Kenaikan inflasi bukanlah hal baru di Indonesia karena memang merupakan penyakit ekonomi yang sering kambuh. Sesekali melonjak dan kemudian kembali ke normal. Kenaikan inflasi selalu didorong oleh komponen yang bergejolak dan komponen harga yang diatur pemerintah. Pada tahun 2008 yang lalu, misalnya, inflasi sempat menembus angka 11 persen dan itu melulu didorong oleh kenaikan harga komoditas di pasar global. Baru setahun kita menikmati inflasi yang rendah di 2009 kemudian tiba-tiba penyakit itu kambuh lagi sekarang. Namun, pada umumnya Inflasi sebenarnya lebih berdampak secara short-run sedangkan dalam long-run inflasi dapat menyesuaikan dengan kondisi perekonomian yang ada. Masyarakat akan melakukan substitusi, sehingga terjadi penyesuaian alami dan harga akan kembali normal. Namun jika pemerintah tidak ikut campur tangan dalam mengatasi hal ini, maka perekonomian pun berkemungkinan untuk menjadi lebih bergejolak sehingga akibat inflasi pun menjadi lebih buruk dan pemerintah akan kehilangan kepercayaan dari masyarakat.

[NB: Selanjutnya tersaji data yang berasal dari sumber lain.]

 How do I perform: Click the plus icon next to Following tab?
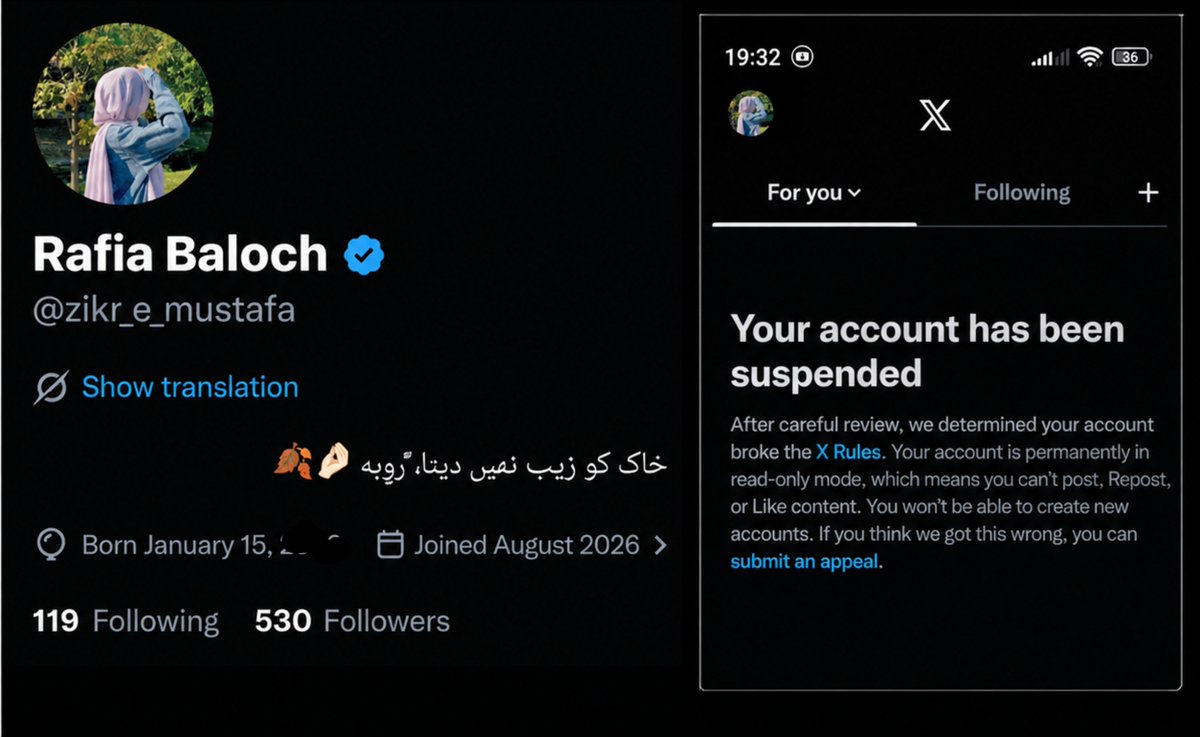pos(1149,192)
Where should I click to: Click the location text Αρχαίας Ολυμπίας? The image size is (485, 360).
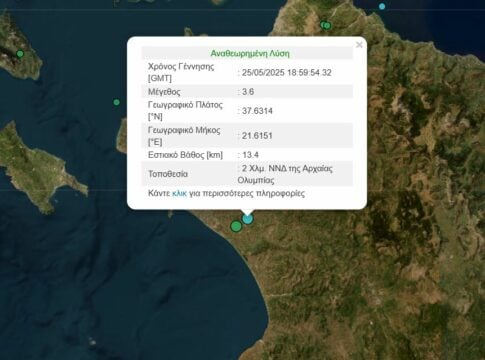click(285, 174)
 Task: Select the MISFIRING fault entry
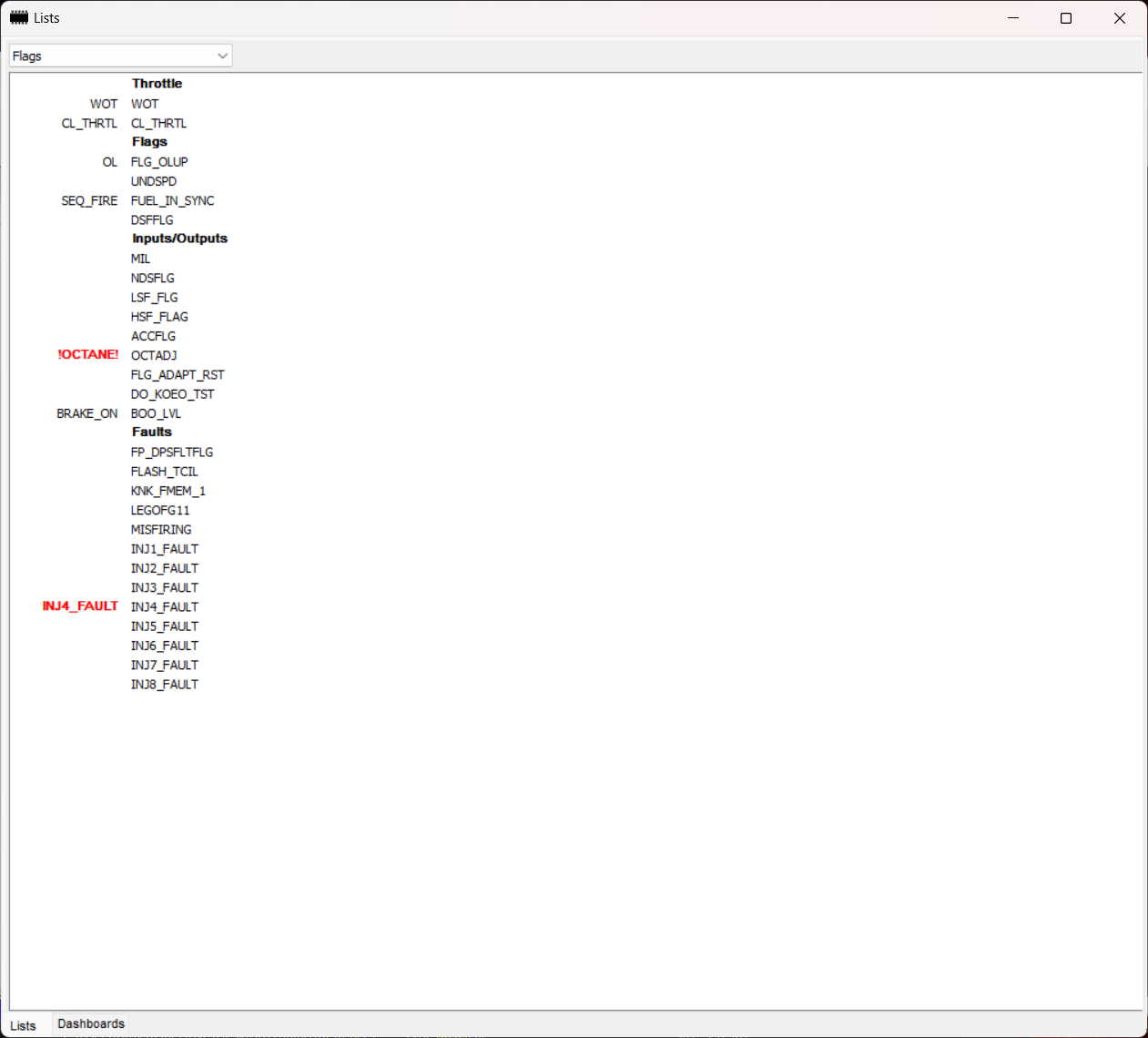[161, 530]
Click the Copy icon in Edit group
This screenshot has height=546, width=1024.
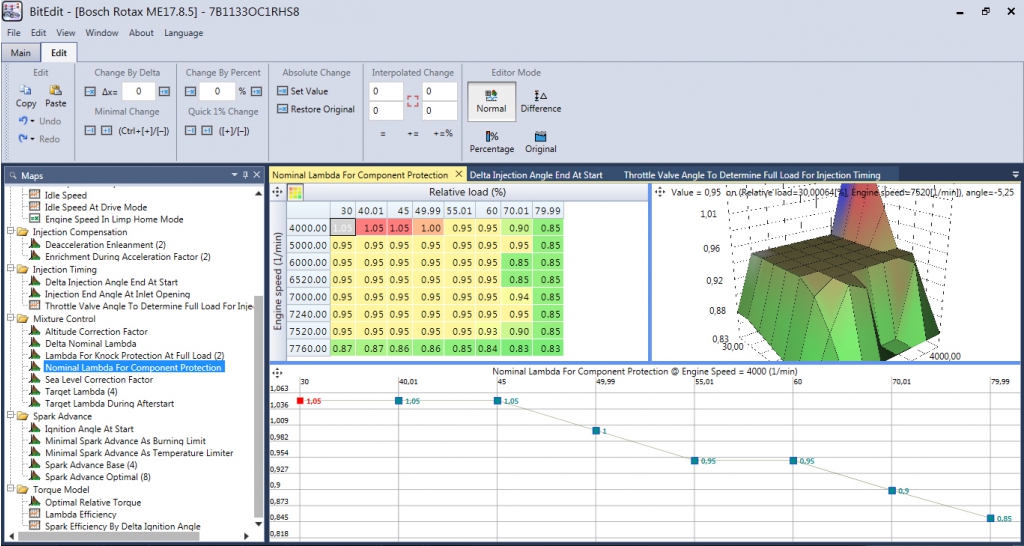click(x=25, y=91)
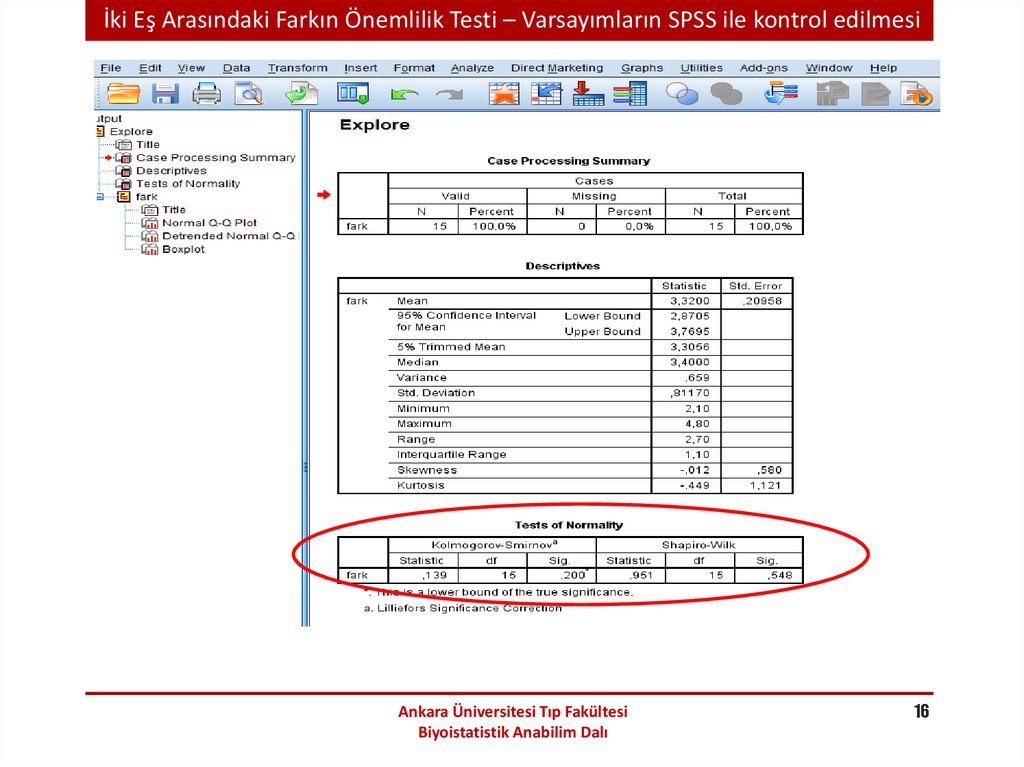The width and height of the screenshot is (1024, 767).
Task: Open the Graphs menu
Action: click(641, 68)
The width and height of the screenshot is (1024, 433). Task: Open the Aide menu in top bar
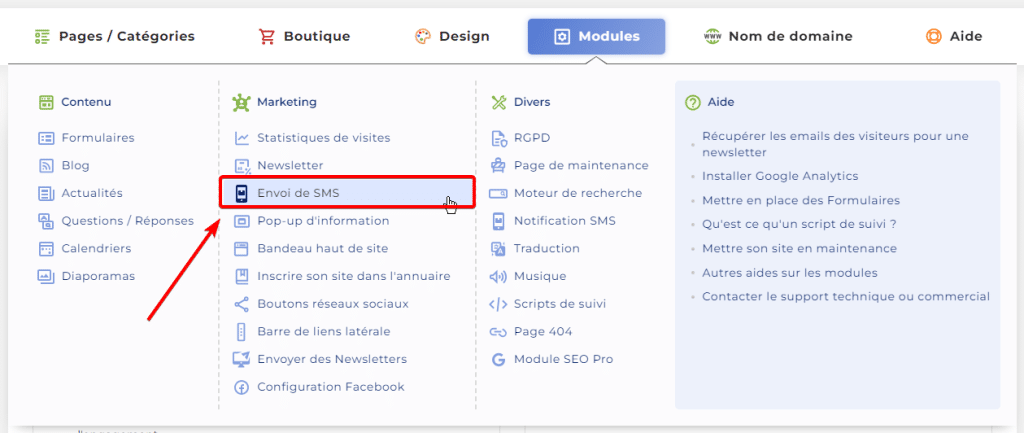coord(953,37)
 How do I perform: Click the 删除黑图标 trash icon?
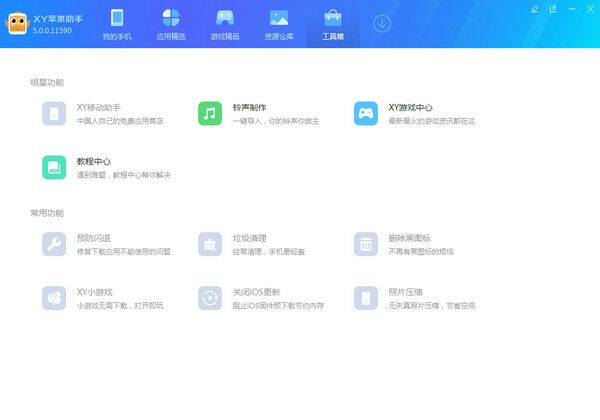pos(366,243)
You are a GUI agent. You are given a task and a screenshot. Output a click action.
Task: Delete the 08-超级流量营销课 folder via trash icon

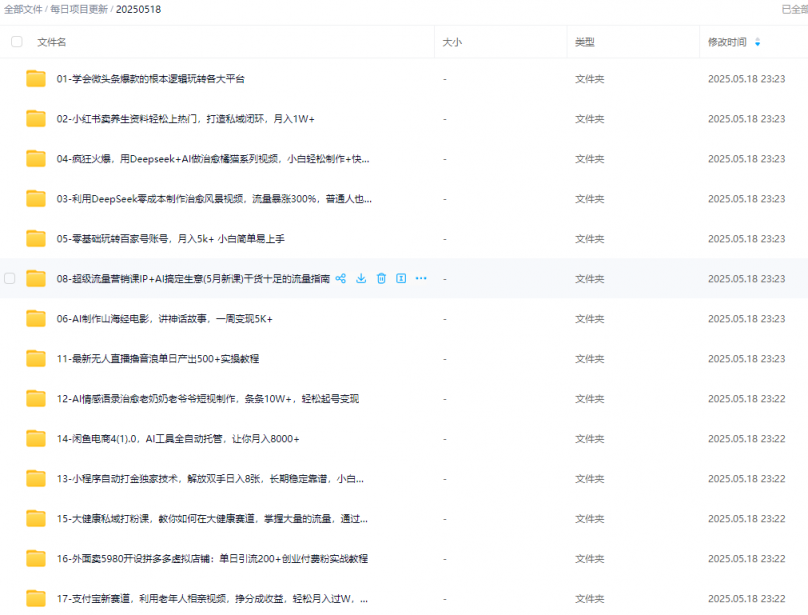pyautogui.click(x=381, y=278)
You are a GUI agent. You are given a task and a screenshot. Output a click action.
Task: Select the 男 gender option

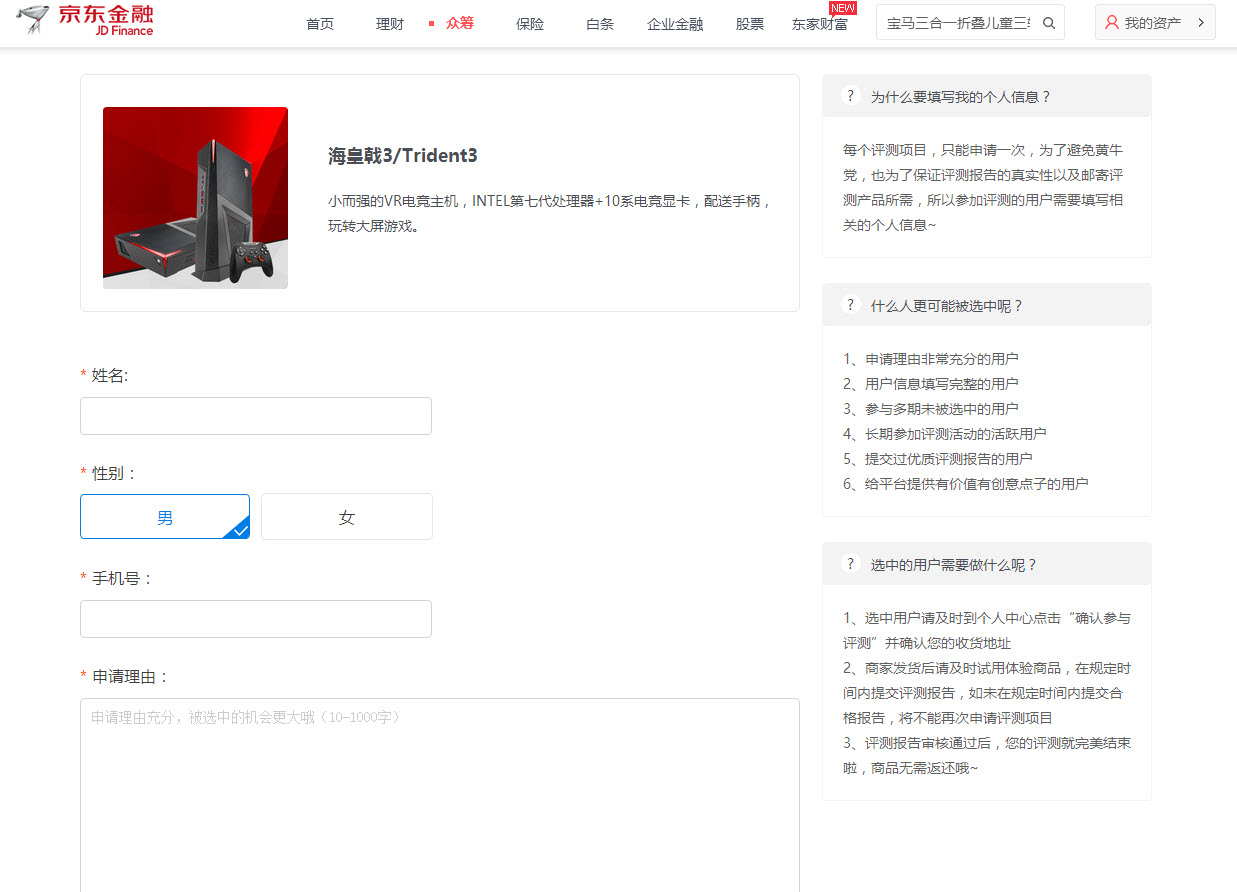point(165,516)
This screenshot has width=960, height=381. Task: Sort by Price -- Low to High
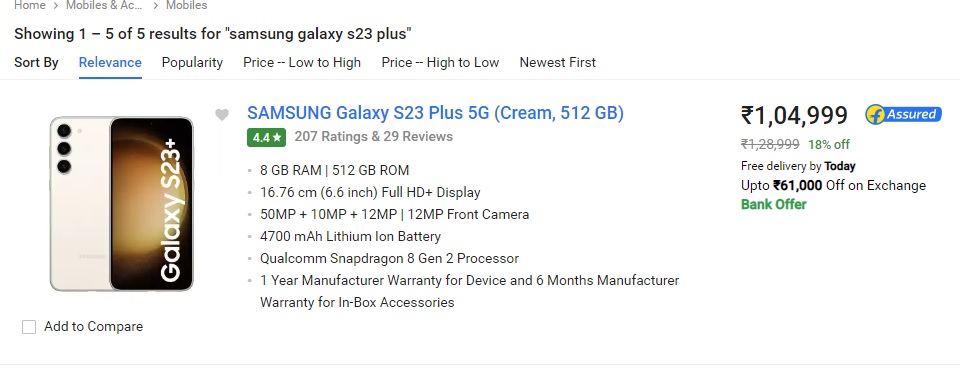click(x=302, y=62)
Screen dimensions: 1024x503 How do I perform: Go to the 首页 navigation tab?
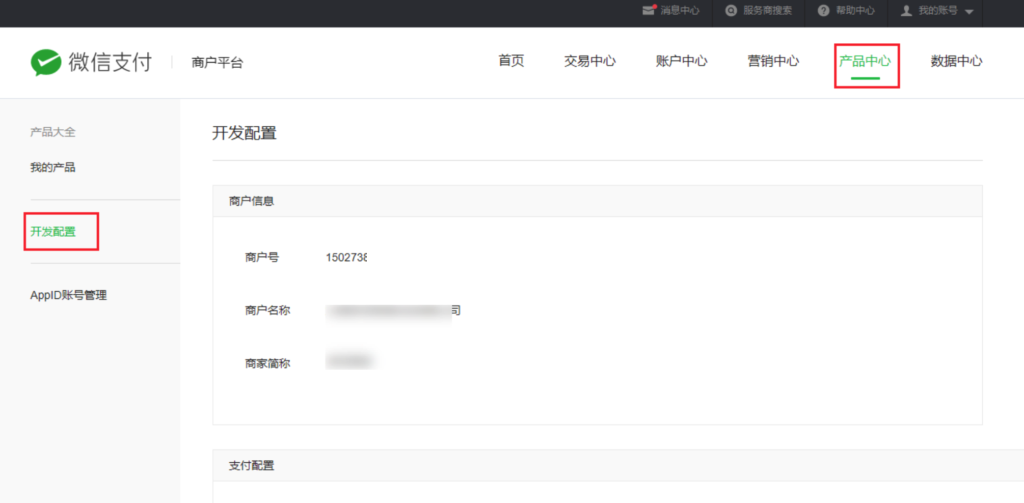click(511, 61)
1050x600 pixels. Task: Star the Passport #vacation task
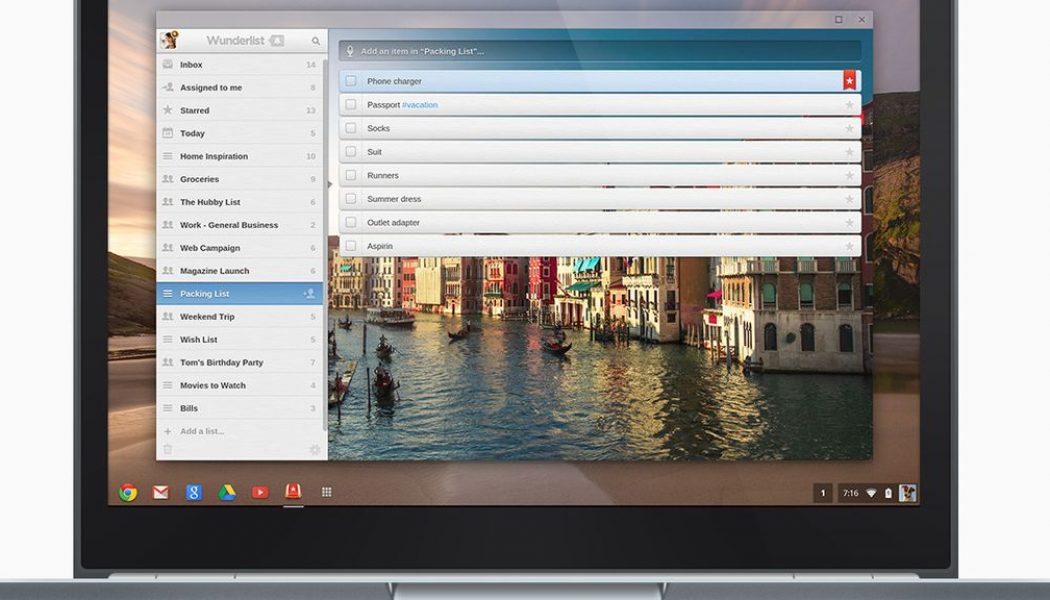coord(849,105)
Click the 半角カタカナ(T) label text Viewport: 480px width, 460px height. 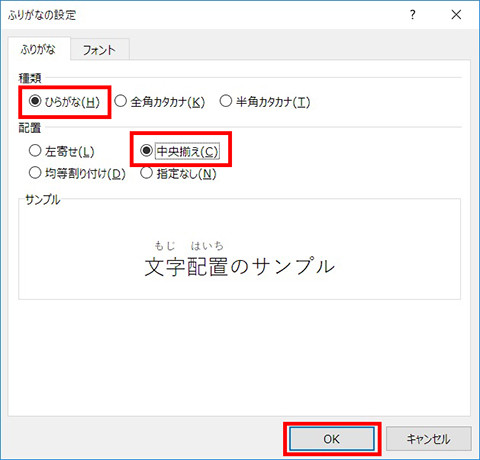[273, 102]
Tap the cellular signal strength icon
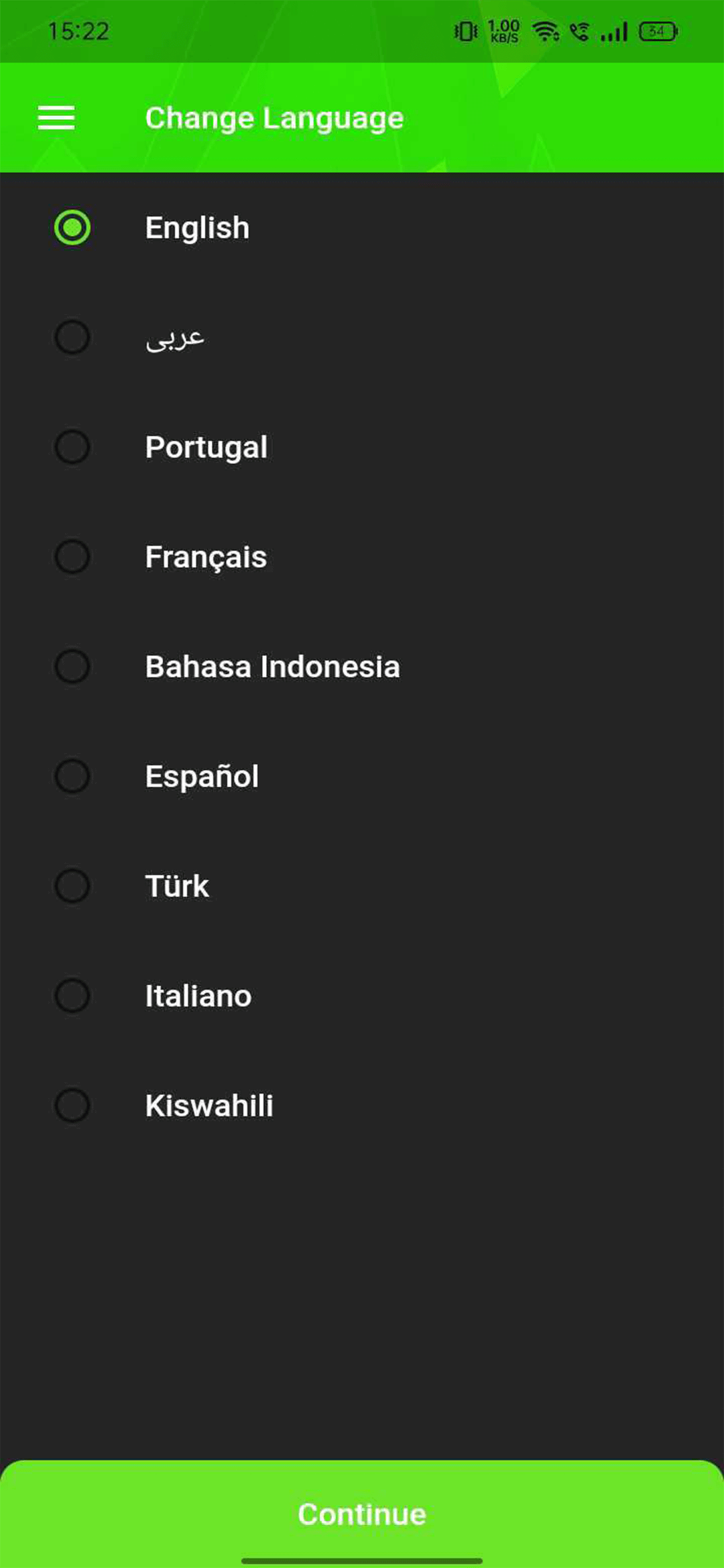Screen dimensions: 724x1568 point(614,31)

Keputusan yang dibuat pemerintah terkadang kurang tepat dan seakan-akan hanya “mempercantik” suasana yang sebenarnya. Misal, dengan munculnya wacana untuk “membuang” instrumen harga cabai dari perhitungan inflasi. Dalam hal ini pemerintah hanya berusaha untuk tampak baik di mata masyarakat dengan mengutak-atik angka inflasi dan menghindari kenyataan yang sebenarnya. Pemerintah semestinya tidak perlu terlalu takut terhadap kenaikan harga cabai karena kondisinya tidak seperti beras, beras adalah political comodity dimana pemerintah bisa jatuh karena harga beras naik. Berbeda dengan cabai, implikasi kenaikan cabai tidak akan menjatuhkan pemerintah. Di samping itu, cabai merupakan bagian yang tidak bisa dipisahkan dari masyarakat, jika cabai dikeluarkan dari perhitungan inflasi seolah-olah cabai menjadi barang yang tidak penting.
Cuaca Ekstrem
Sementara harga komoditas dunia belum melambung secepat masa resesi global tahun 2008, inflasi di tahun 2010 sudah merangkak naik. Memang, dorongan inflasi saat ini lebih banyak disebabkan oleh kenaikan harga domestik yang sedikit kaitannya dengan pasar internasional. Kenaikan harga cabai yang sempat menyentuh Rp 120 ribu/kilogram adalah murni fenomena lokal. Anomali cuaca yang labil dengan musim hujan yang berkepanjangan, tanaman cabai banyak yang menjadi busuk. Sebagian petani tak bisa panen cabai walaupun sudah banyak pestisida yang diaplikasikan untuk mencegah busuk buah dan akar. Jumlah produksi cabai pun menurun cabai sehingga terjadi kelangkaan dan mendorong kenaikan harga di pasaran. Dengan musim hujan yang lebih banyak, mestinya produksi padi bertambah banyak karena lebih banyak ladang atau lahan tadah hujan yang dapat ditanami. Tetapi, justru yang terjadi sebaliknya, tanaman banyak yang rusak oleh hujan yang tak terperkirakan.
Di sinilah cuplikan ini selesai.